THE PROBLEM: In two sentences, summarize the passage on countermeasures against long-range threats to a star system.

** Start DOCUMENT EXTRACT **

And, of course, the other side of this is that everyone in the universe will know about all the threats from standard technology, as their cultures have been living with it for thousands of years. What countermeasures (technical and tactical) have evolved over that period?

Just for example, a run-up to a significant fraction of c is going to take much more than a week. So if you dot the Oort cloud with sensors looking for suspicious objects accelerating into the inner system, and give each that's more than a light-week out a jump-capable message torpedo, you can get word to the main world within a week, and a week later have a fleet arrive via in-system jump at a position where they can intercept the intruder at its predicted position two weeks after detection, and destroy it before it's within 50 AU of its target. Heck, jump a few 12G missiles with good homing systems out there, that will do the job just fine.

** End DOCUMENT EXTRACT **
** Start SUPPLIED MATERIAL **

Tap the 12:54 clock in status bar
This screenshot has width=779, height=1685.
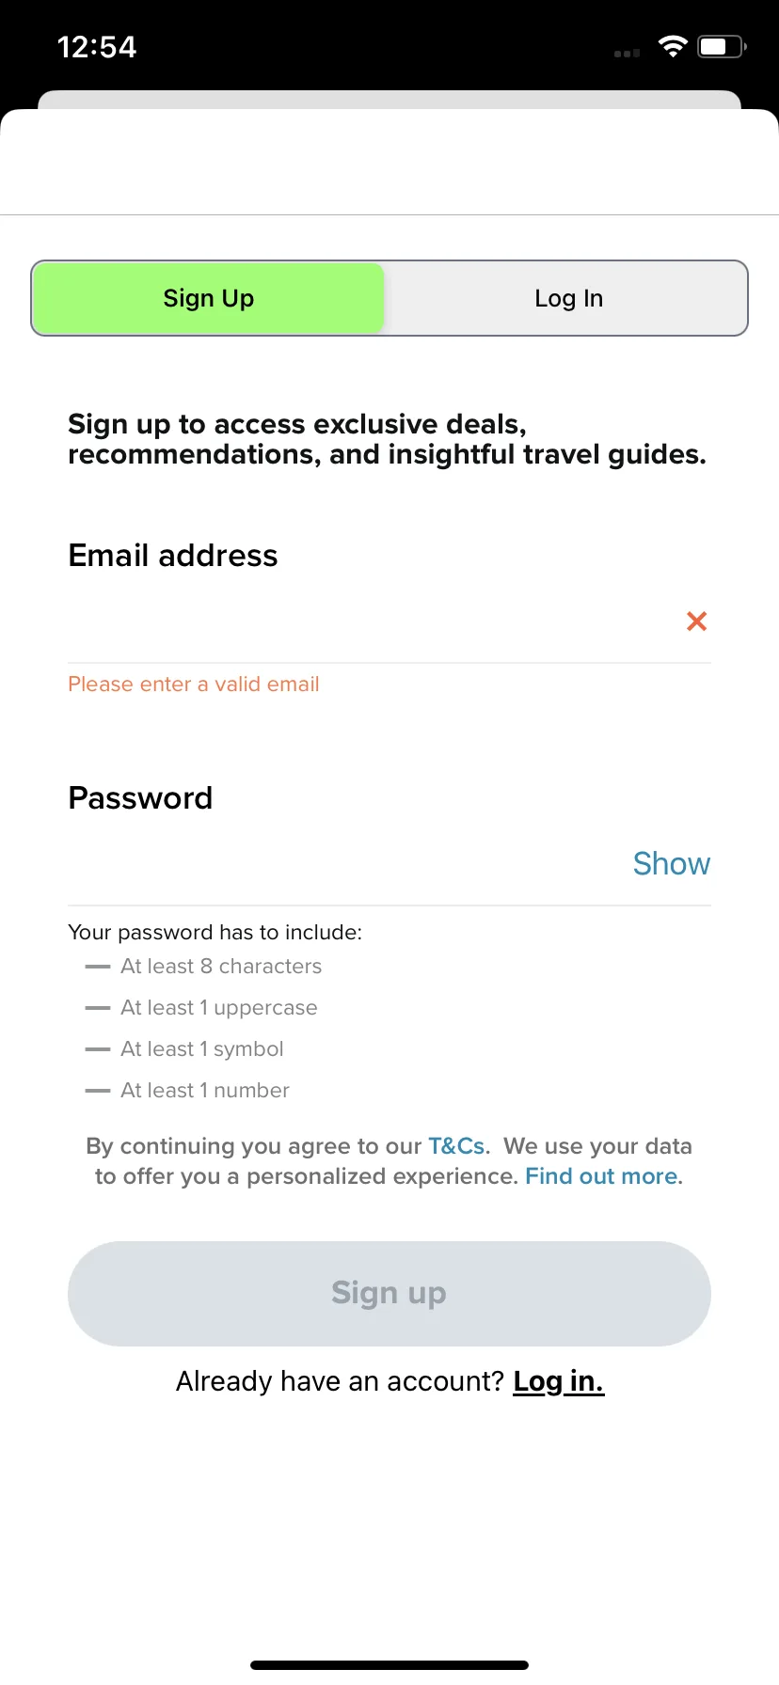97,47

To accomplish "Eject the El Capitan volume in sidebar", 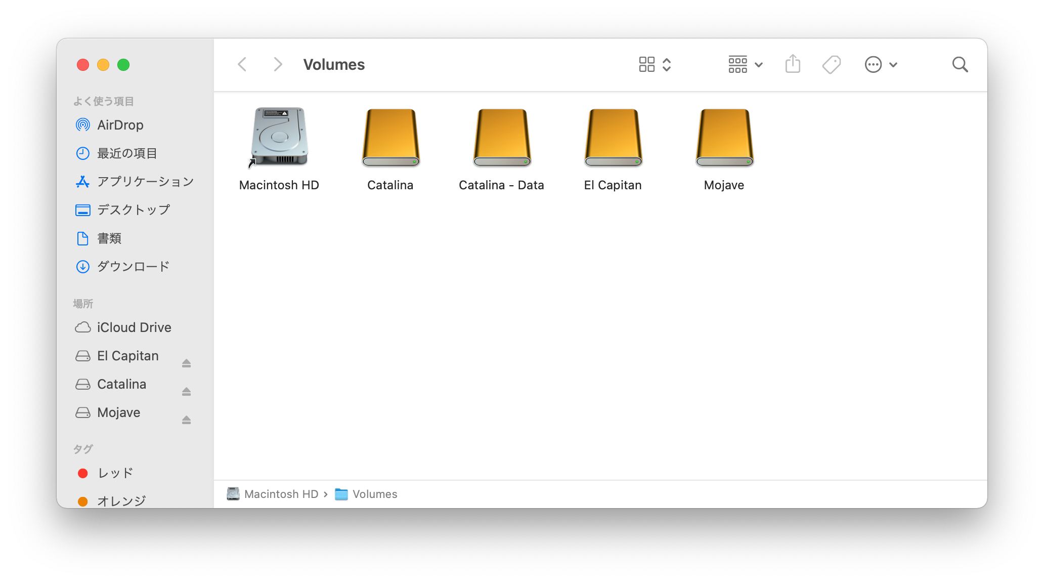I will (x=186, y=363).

** End SUPPLIED MATERIAL **

COMPLETED TASK: The passage says that everyone in the universe will know the threats posed by standard technology, since their cultures have lived with them for thousands of years, and it asks what technical and tactical countermeasures have evolved over that time. As an example, it argues that because a run-up to a significant fraction of c takes much more than a week, Oort cloud sensors with jump-capable message torpedoes could warn the main world within a week, so that a fleet arriving by in-system jump, or even a few 12G missiles with good homing systems, could intercept and destroy the intruder before it is within 50 AU of its target.